▸ **The task**
Going from the line that contains "You are a GUI" through the last line of the records, set down each line again exactly, both included, with pictures left out.

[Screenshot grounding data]

>>>

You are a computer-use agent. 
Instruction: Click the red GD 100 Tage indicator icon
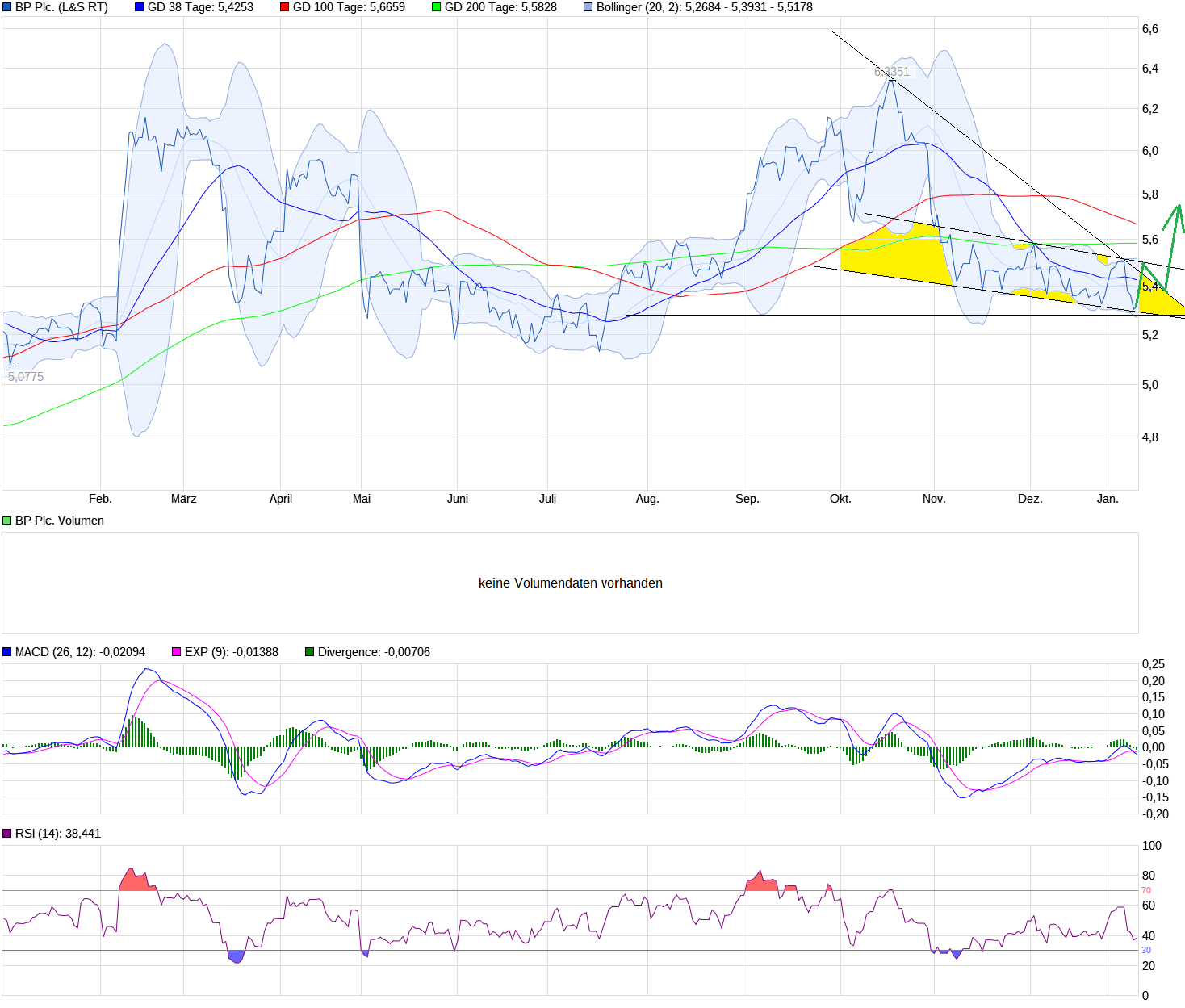click(284, 6)
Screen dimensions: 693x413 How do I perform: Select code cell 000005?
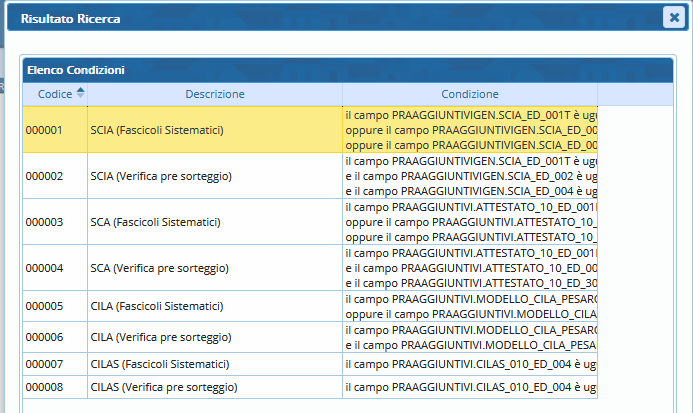pyautogui.click(x=44, y=306)
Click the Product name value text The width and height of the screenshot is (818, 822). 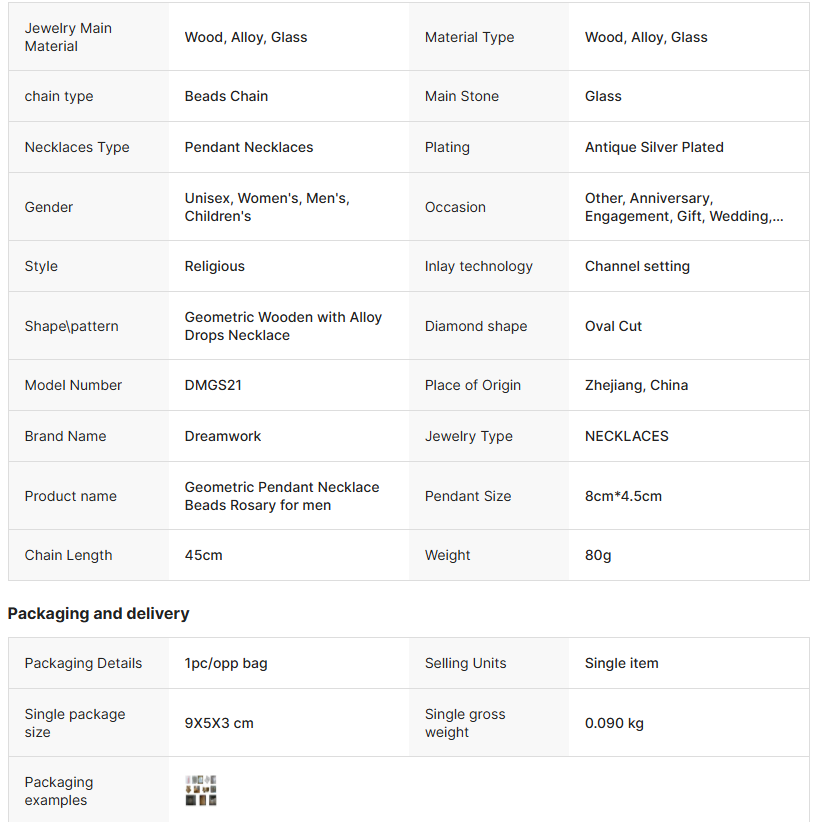click(x=282, y=496)
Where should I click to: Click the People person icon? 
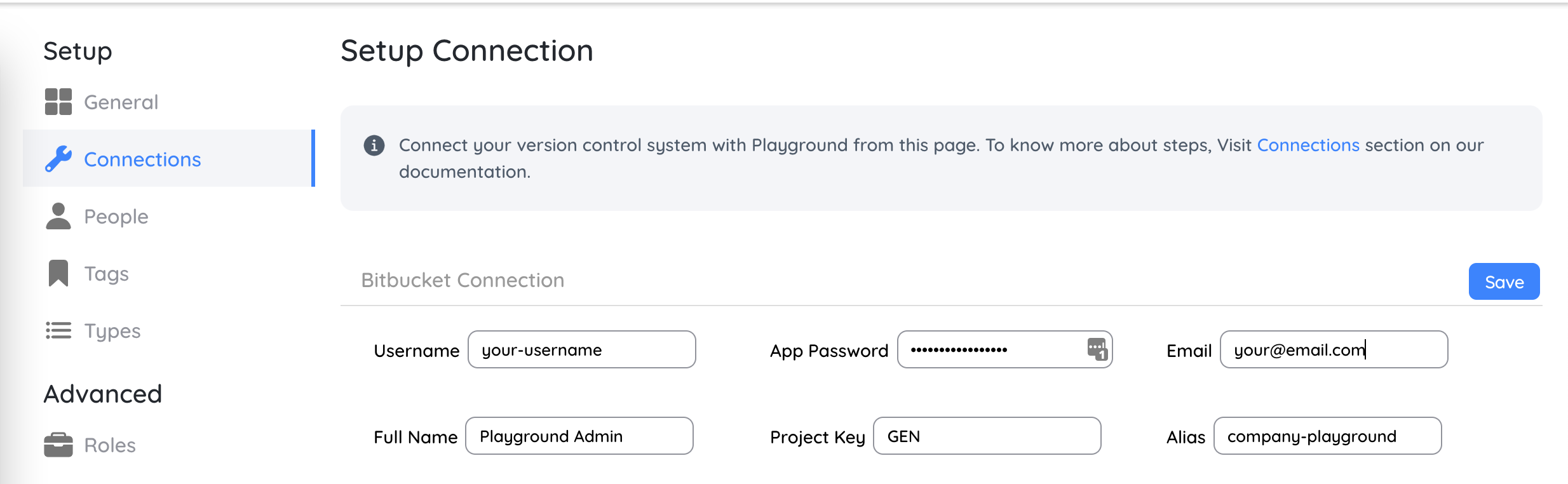pos(58,216)
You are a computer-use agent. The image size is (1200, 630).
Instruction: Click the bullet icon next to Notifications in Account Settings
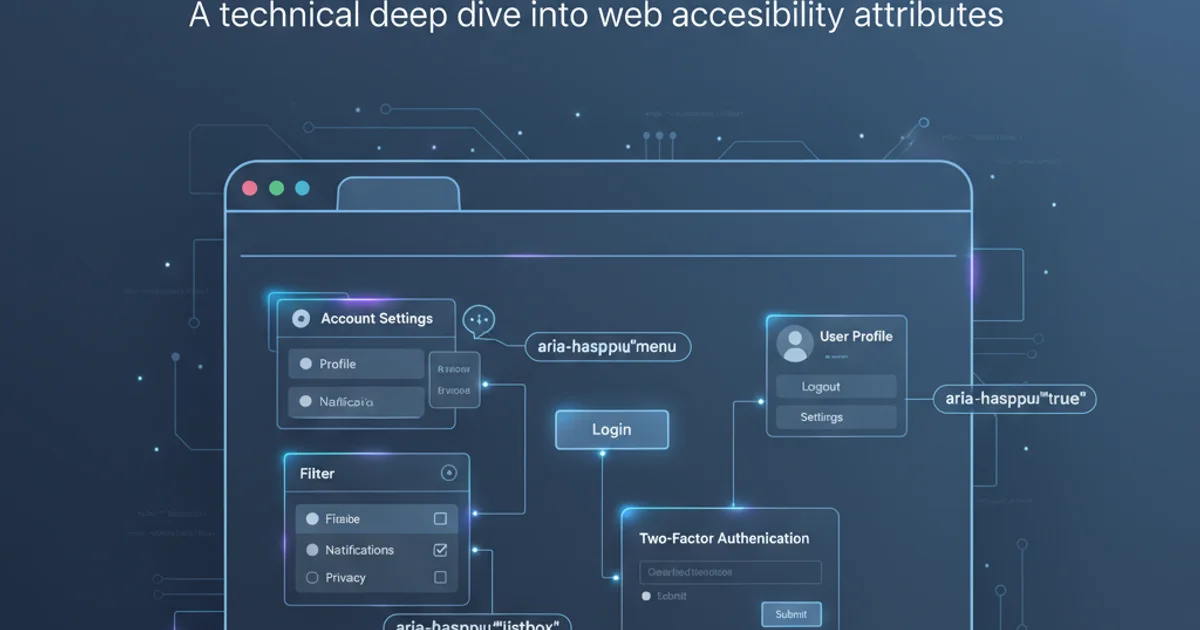pos(306,402)
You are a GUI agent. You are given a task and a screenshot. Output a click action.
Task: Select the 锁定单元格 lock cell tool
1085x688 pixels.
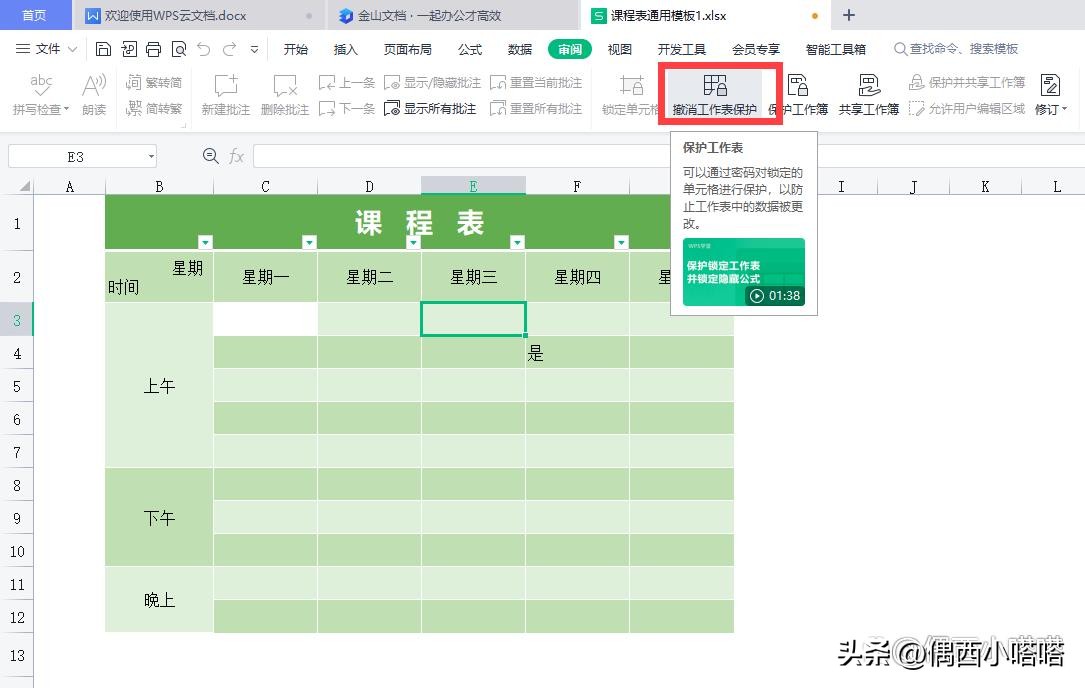pyautogui.click(x=632, y=93)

<<<

▸ **Solved exercise**
You are a GUI agent. You are given a task and a screenshot. Output a click action.
Task: Select the 锁定单元格 lock cell tool
1085x688 pixels.
pyautogui.click(x=632, y=93)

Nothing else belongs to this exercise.